───── Textauszug

Einen anderen Weg ist Francois-Xavier Roth mit seinen Les Siecles bei der Einspielung von Starwinskis Le Sacre du Printemps in HIP gegangen, wollte der doch nicht seine anderen Dirigenten-Kollegen des "Falschspiels" bei diesem Werk überführen, sondern, sondern den Sacre so wiedergeben, wie er bei seiner Uraufführung am 29. Mai 1913 geklungen hat.
Das war legitim, da sich diese UR-Fassung doch deutlich von den diversen späteren unterscheidet und somit eine discographische Lücke geschlossen wird. Die Wahl des Instrumentariums und der entsprechenden Spielweisen war dabei meines Erachtens zweitrangig, da die Klangunterschiede zu neueren Instrumenten nur marginal sind, aber auf jeden Fall konsequent. Und Roth mast sich auch nicht an, die bis 1967 gehenden Revisionen Strawinskis an diesem Werk zu kritisieren. Letztendlich hat er nur den Ausgangspunkt derselbigen rekonstruiert.

──────────
───── Datenauszug

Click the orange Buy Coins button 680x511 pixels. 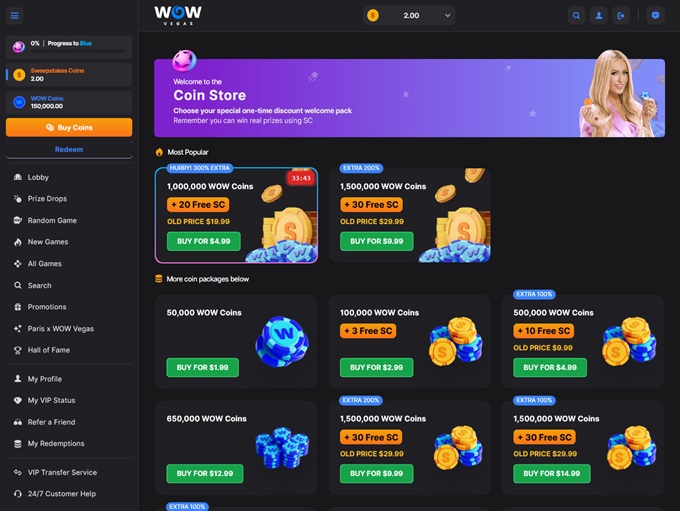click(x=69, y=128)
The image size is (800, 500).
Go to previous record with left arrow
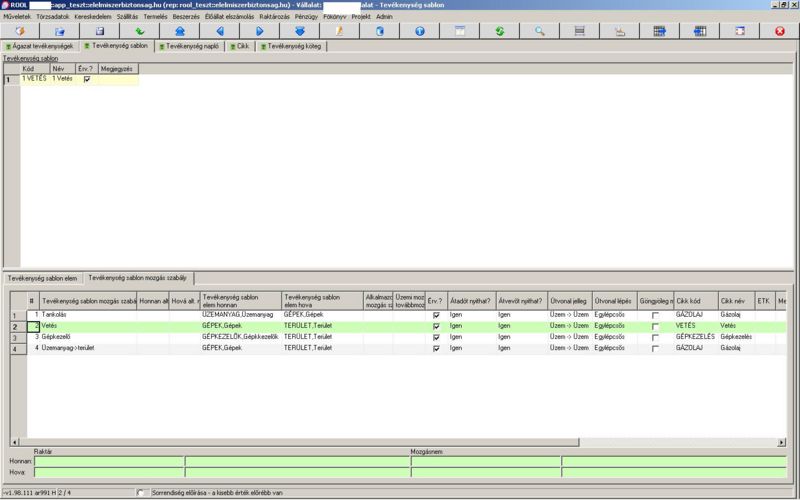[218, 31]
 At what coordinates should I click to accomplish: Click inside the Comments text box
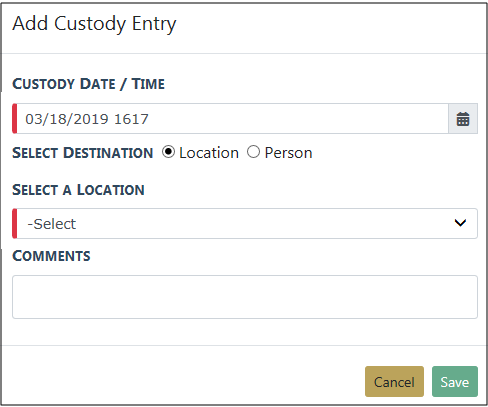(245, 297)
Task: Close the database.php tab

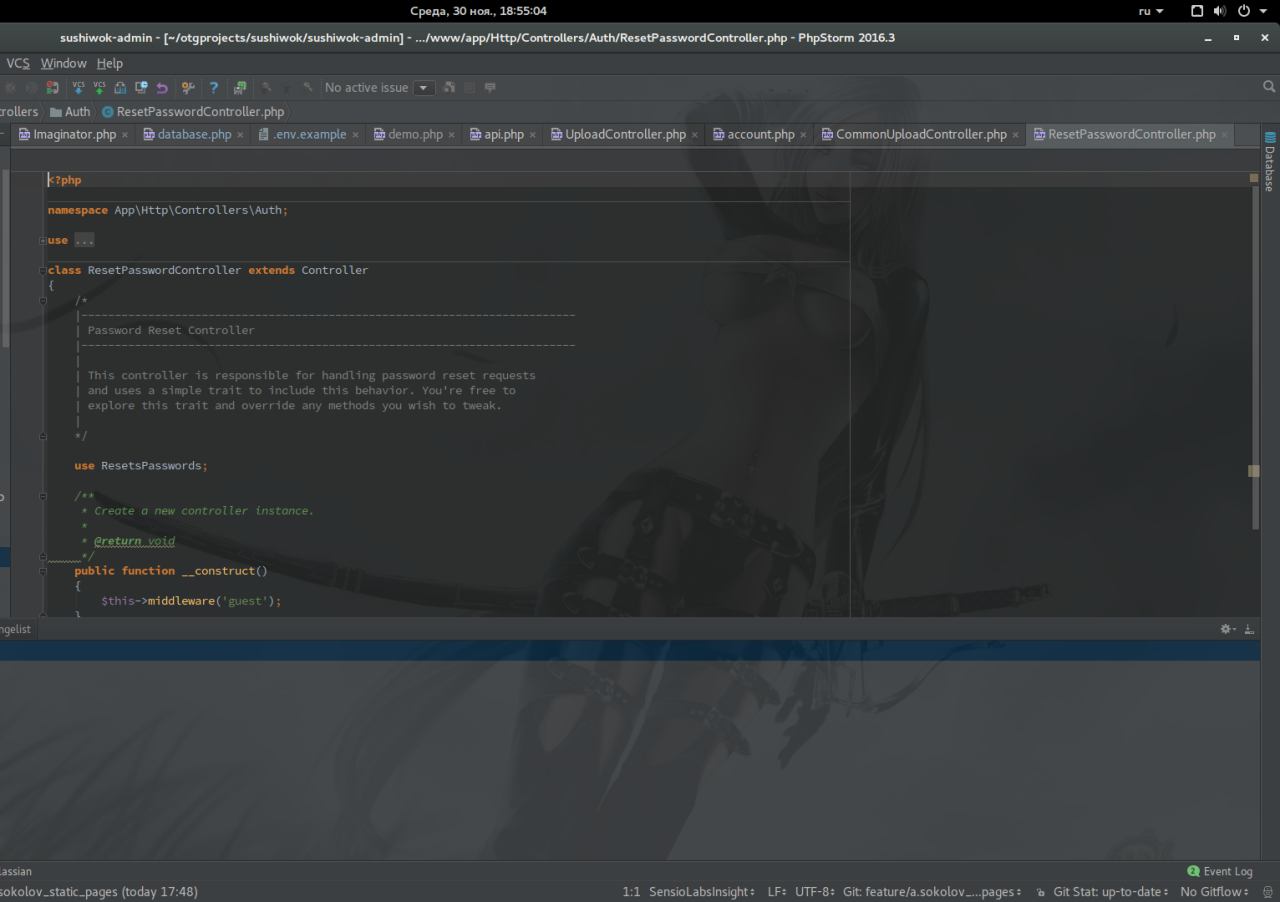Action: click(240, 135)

──────────

* [Aufgabe 1]:
Überarbeite den Textauszug beginnend mit „Einen anderen Weg“ und fortlaufend bis „1913 geklungen hat.“: Ersetze dabei „Uraufführung“ durch „Premiere“ und gib den Abschnitt vollständig wieder.
* [Aufgabe 2]:
Übersetze aus dem Textauszug den Satz „Das war legitim, da sich diese UR-Fassung doch deutlich von den diversen späteren unterscheidet und somit eine discographische Lücke geschlossen wird.“ ins Englische.
* [Aufgabe 3]:
An welchem Datum fand dem Textauszug zufolge die Uraufführung des Sacre statt?
Die Auflistung wird hier nicht benötigt.

* [Vollständige Ausgabe 1]:
Einen anderen Weg ist Francois-Xavier Roth mit seinen Les Siecles bei der Einspielung von Starwinskis Le Sacre du Printemps in HIP gegangen, wollte der doch nicht seine anderen Dirigenten-Kollegen des "Falschspiels" bei diesem Werk überführen, sondern, sondern den Sacre so wiedergeben, wie er bei seiner Premiere am 29. Mai 1913 geklungen hat.

* [Vollständige Ausgabe 2]:
That was legitimate, since this original version differs markedly from the various later ones, and a gap in the discography is thus closed.

* [Vollständige Ausgabe 3]:
Am 29. Mai 1913.